Line by line, return everything in the listing exactly.

Data to examine:
--------------------
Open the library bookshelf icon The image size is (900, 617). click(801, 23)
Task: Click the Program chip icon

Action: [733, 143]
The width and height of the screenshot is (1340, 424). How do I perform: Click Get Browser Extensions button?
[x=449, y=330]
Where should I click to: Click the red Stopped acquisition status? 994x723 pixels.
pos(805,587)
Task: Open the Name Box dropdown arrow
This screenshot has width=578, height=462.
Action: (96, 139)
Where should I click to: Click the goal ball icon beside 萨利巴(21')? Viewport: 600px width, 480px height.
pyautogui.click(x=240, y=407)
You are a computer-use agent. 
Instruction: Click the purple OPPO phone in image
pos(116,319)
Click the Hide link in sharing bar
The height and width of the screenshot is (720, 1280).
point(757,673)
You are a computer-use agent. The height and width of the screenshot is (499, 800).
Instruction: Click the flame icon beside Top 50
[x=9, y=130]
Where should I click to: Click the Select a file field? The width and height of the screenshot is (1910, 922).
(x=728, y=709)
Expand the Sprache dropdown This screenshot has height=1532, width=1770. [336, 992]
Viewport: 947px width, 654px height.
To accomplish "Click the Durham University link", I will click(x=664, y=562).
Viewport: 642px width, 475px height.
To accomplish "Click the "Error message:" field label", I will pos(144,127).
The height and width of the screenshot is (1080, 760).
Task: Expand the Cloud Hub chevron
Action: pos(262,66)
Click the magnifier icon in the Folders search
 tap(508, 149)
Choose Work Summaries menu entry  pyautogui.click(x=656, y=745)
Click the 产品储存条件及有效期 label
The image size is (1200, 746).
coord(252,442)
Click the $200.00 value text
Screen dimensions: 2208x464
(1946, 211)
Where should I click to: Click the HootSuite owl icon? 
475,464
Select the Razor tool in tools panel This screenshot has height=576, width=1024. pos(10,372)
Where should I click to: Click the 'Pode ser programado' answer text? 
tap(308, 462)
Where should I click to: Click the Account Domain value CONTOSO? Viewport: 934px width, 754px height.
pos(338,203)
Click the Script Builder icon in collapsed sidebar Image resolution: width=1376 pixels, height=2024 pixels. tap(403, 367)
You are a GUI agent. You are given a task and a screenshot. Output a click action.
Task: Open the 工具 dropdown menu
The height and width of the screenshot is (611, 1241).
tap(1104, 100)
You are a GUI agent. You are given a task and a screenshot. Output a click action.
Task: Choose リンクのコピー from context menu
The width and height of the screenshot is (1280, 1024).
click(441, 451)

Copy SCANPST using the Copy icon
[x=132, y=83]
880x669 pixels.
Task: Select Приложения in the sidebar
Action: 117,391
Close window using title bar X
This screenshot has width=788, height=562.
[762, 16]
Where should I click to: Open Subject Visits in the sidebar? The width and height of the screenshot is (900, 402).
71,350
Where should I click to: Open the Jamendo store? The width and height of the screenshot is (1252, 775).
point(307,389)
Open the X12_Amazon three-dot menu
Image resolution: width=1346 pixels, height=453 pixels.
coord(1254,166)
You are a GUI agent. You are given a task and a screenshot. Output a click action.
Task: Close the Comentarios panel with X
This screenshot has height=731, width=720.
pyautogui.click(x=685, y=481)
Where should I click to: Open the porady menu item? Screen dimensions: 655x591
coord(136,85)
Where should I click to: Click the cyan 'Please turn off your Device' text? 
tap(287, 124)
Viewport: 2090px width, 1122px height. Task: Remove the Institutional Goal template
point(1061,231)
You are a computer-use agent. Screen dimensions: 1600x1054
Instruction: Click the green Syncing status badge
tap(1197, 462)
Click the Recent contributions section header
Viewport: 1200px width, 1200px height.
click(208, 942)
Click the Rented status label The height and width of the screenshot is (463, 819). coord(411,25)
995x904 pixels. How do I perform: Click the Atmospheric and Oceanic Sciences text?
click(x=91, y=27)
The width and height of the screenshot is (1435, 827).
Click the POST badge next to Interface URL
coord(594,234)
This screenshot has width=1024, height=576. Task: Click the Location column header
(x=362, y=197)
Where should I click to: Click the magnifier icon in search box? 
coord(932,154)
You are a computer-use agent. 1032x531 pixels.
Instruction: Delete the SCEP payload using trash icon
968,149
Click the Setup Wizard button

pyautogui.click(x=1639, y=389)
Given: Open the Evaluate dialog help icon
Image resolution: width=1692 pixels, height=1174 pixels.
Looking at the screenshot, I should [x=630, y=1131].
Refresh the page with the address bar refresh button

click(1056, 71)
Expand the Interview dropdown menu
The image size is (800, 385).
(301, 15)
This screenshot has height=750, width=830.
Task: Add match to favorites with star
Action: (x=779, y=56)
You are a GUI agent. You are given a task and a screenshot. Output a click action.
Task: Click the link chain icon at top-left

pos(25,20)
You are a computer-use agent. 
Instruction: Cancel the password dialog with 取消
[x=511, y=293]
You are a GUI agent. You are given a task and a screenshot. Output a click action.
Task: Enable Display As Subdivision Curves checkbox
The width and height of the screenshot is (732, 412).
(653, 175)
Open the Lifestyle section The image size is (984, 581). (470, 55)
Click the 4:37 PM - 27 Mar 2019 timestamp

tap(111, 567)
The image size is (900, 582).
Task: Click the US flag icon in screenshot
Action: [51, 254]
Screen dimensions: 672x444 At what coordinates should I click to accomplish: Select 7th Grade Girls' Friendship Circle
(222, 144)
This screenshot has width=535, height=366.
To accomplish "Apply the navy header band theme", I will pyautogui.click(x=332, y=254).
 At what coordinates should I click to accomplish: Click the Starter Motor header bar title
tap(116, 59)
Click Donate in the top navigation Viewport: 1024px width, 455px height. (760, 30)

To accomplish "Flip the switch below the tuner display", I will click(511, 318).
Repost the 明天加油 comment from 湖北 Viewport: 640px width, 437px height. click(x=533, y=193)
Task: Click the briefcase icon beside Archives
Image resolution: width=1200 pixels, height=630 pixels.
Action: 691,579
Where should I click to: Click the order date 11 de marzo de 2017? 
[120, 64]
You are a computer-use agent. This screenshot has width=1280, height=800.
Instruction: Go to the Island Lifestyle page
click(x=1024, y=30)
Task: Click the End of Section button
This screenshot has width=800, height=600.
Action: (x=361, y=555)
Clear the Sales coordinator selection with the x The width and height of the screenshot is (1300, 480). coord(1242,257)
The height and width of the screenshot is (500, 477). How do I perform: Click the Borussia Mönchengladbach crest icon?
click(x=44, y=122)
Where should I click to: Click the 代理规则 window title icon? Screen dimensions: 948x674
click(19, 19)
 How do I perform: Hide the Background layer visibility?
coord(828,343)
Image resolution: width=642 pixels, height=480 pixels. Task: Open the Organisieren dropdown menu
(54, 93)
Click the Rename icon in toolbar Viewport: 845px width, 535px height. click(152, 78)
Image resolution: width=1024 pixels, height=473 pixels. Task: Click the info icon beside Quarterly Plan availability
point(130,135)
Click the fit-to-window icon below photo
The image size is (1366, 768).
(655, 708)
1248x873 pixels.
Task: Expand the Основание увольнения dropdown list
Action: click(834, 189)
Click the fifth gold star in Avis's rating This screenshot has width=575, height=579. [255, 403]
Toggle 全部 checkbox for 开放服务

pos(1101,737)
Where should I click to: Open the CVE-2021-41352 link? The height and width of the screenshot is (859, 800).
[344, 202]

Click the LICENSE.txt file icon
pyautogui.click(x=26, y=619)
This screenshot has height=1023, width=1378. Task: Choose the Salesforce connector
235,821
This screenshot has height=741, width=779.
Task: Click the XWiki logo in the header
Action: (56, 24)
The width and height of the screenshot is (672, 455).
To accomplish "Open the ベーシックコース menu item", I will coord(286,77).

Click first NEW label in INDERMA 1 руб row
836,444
--------------------
Answer box:
Open the library bookshelf icon The image size is (900, 617). click(801, 23)
Task: Click the Program chip icon

Action: [733, 143]
The width and height of the screenshot is (1340, 424). How do I perform: Click Get Browser Extensions button?
[x=449, y=330]
Where should I click to: Click the red Stopped acquisition status? 994x723 pixels.
pos(805,587)
Task: Open the Name Box dropdown arrow
This screenshot has width=578, height=462.
Action: (96, 139)
Where should I click to: Click the goal ball icon beside 萨利巴(21')? Viewport: 600px width, 480px height.
pyautogui.click(x=240, y=407)
You are a computer-use agent. 
Instruction: Click the purple OPPO phone in image
pos(116,319)
Click the Hide link in sharing bar
The height and width of the screenshot is (720, 1280).
point(757,673)
You are a computer-use agent. The height and width of the screenshot is (499, 800).
Instruction: Click the flame icon beside Top 50
[x=9, y=130]
Where should I click to: Click the Select a file field? The width and height of the screenshot is (1910, 922).
(x=728, y=709)
Expand the Sprache dropdown This screenshot has height=1532, width=1770. [336, 992]
Viewport: 947px width, 654px height.
To accomplish "Click the Durham University link", I will click(x=664, y=562).
Viewport: 642px width, 475px height.
To accomplish "Click the "Error message:" field label", I will pos(144,127).
The height and width of the screenshot is (1080, 760).
Task: Expand the Cloud Hub chevron
Action: pos(262,66)
Click the magnifier icon in the Folders search
 tap(508, 149)
Choose Work Summaries menu entry  pyautogui.click(x=656, y=745)
Click the 产品储存条件及有效期 label
The image size is (1200, 746).
coord(252,442)
Click the $200.00 value text
Screen dimensions: 2208x464
(1946, 211)
Where should I click to: Click the HootSuite owl icon? 
475,464
Select the Razor tool in tools panel This screenshot has height=576, width=1024. pos(10,372)
Where should I click to: Click the 'Pode ser programado' answer text? 
tap(308, 462)
Where should I click to: Click the Account Domain value CONTOSO? Viewport: 934px width, 754px height.
pos(338,203)
Click the Script Builder icon in collapsed sidebar Image resolution: width=1376 pixels, height=2024 pixels. tap(403, 367)
You are a GUI agent. You are given a task and a screenshot. Output a click action.
Task: Open the 工具 dropdown menu
The height and width of the screenshot is (611, 1241).
tap(1104, 100)
You are a GUI agent. You are given a task and a screenshot. Output a click action.
Task: Choose リンクのコピー from context menu
The width and height of the screenshot is (1280, 1024).
click(441, 451)

Copy SCANPST using the Copy icon
[x=132, y=83]
880x669 pixels.
Task: Select Приложения in the sidebar
Action: 117,391
Close window using title bar X
This screenshot has width=788, height=562.
[762, 16]
Where should I click to: Open Subject Visits in the sidebar? The width and height of the screenshot is (900, 402).
71,350
Where should I click to: Open the Jamendo store? The width and height of the screenshot is (1252, 775).
point(307,389)
Open the X12_Amazon three-dot menu
Image resolution: width=1346 pixels, height=453 pixels.
coord(1254,166)
You are a GUI agent. You are given a task and a screenshot. Output a click action.
Task: Close the Comentarios panel with X
This screenshot has height=731, width=720.
pyautogui.click(x=685, y=481)
Where should I click to: Open the porady menu item? Screen dimensions: 655x591
coord(136,85)
Where should I click to: Click the cyan 'Please turn off your Device' text? 
tap(287, 124)
Viewport: 2090px width, 1122px height. Task: Remove the Institutional Goal template
point(1061,231)
You are a computer-use agent. Screen dimensions: 1600x1054
Instruction: Click the green Syncing status badge
tap(1197, 462)
Click the Recent contributions section header
Viewport: 1200px width, 1200px height.
click(208, 942)
Click the Rented status label The height and width of the screenshot is (463, 819). coord(411,25)
995x904 pixels. How do I perform: Click the Atmospheric and Oceanic Sciences text?
click(x=91, y=27)
The width and height of the screenshot is (1435, 827).
Click the POST badge next to Interface URL
coord(594,234)
This screenshot has width=1024, height=576. Task: Click the Location column header
(x=362, y=197)
Where should I click to: Click the magnifier icon in search box? 
coord(932,154)
You are a computer-use agent. 1032x531 pixels.
Instruction: Delete the SCEP payload using trash icon
968,149
Click the Setup Wizard button

pyautogui.click(x=1639, y=389)
Given: Open the Evaluate dialog help icon
Image resolution: width=1692 pixels, height=1174 pixels.
Looking at the screenshot, I should [x=630, y=1131].
Refresh the page with the address bar refresh button

click(1056, 71)
Expand the Interview dropdown menu
The image size is (800, 385).
(301, 15)
This screenshot has height=750, width=830.
Task: Add match to favorites with star
Action: (x=779, y=56)
You are a GUI agent. You are given a task and a screenshot. Output a click action.
Task: Click the link chain icon at top-left

pos(25,20)
You are a computer-use agent. 
Instruction: Cancel the password dialog with 取消
[x=511, y=293]
You are a GUI agent. You are given a task and a screenshot. Output a click action.
Task: Enable Display As Subdivision Curves checkbox
The width and height of the screenshot is (732, 412).
(653, 175)
Open the Lifestyle section The image size is (984, 581). (470, 55)
Click the 4:37 PM - 27 Mar 2019 timestamp

tap(111, 567)
The image size is (900, 582).
Task: Click the US flag icon in screenshot
Action: [51, 254]
Screen dimensions: 672x444 At what coordinates should I click to accomplish: Select 7th Grade Girls' Friendship Circle
(222, 144)
This screenshot has width=535, height=366.
To accomplish "Apply the navy header band theme", I will pyautogui.click(x=332, y=254).
 At what coordinates should I click to accomplish: Click the Starter Motor header bar title
tap(116, 59)
Click Donate in the top navigation Viewport: 1024px width, 455px height. (760, 30)

To accomplish "Flip the switch below the tuner display", I will click(511, 318).
Repost the 明天加油 comment from 湖北 Viewport: 640px width, 437px height. click(x=533, y=193)
Task: Click the briefcase icon beside Archives
Image resolution: width=1200 pixels, height=630 pixels.
Action: 691,579
Where should I click to: Click the order date 11 de marzo de 2017? 
[120, 64]
You are a computer-use agent. This screenshot has width=1280, height=800.
Instruction: Go to the Island Lifestyle page
click(x=1024, y=30)
Task: Click the End of Section button
This screenshot has width=800, height=600.
Action: (x=361, y=555)
Clear the Sales coordinator selection with the x The width and height of the screenshot is (1300, 480). coord(1242,257)
The height and width of the screenshot is (500, 477). How do I perform: Click the Borussia Mönchengladbach crest icon?
click(x=44, y=122)
Where should I click to: Click the 代理规则 window title icon? Screen dimensions: 948x674
click(19, 19)
 How do I perform: Hide the Background layer visibility?
coord(828,343)
Image resolution: width=642 pixels, height=480 pixels. Task: Open the Organisieren dropdown menu
(54, 93)
Click the Rename icon in toolbar Viewport: 845px width, 535px height. click(152, 78)
Image resolution: width=1024 pixels, height=473 pixels. Task: Click the info icon beside Quarterly Plan availability
point(130,135)
Click the fit-to-window icon below photo
The image size is (1366, 768).
(655, 708)
1248x873 pixels.
Task: Expand the Основание увольнения dropdown list
Action: click(834, 189)
Click the fifth gold star in Avis's rating This screenshot has width=575, height=579. [255, 403]
Toggle 全部 checkbox for 开放服务

pos(1101,737)
Where should I click to: Open the CVE-2021-41352 link? The height and width of the screenshot is (859, 800).
[344, 202]

Click the LICENSE.txt file icon
pyautogui.click(x=26, y=619)
This screenshot has height=1023, width=1378. Task: Choose the Salesforce connector
235,821
This screenshot has height=741, width=779.
Task: Click the XWiki logo in the header
Action: (56, 24)
The width and height of the screenshot is (672, 455).
To accomplish "Open the ベーシックコース menu item", I will coord(286,77).

Click first NEW label in INDERMA 1 руб row
836,444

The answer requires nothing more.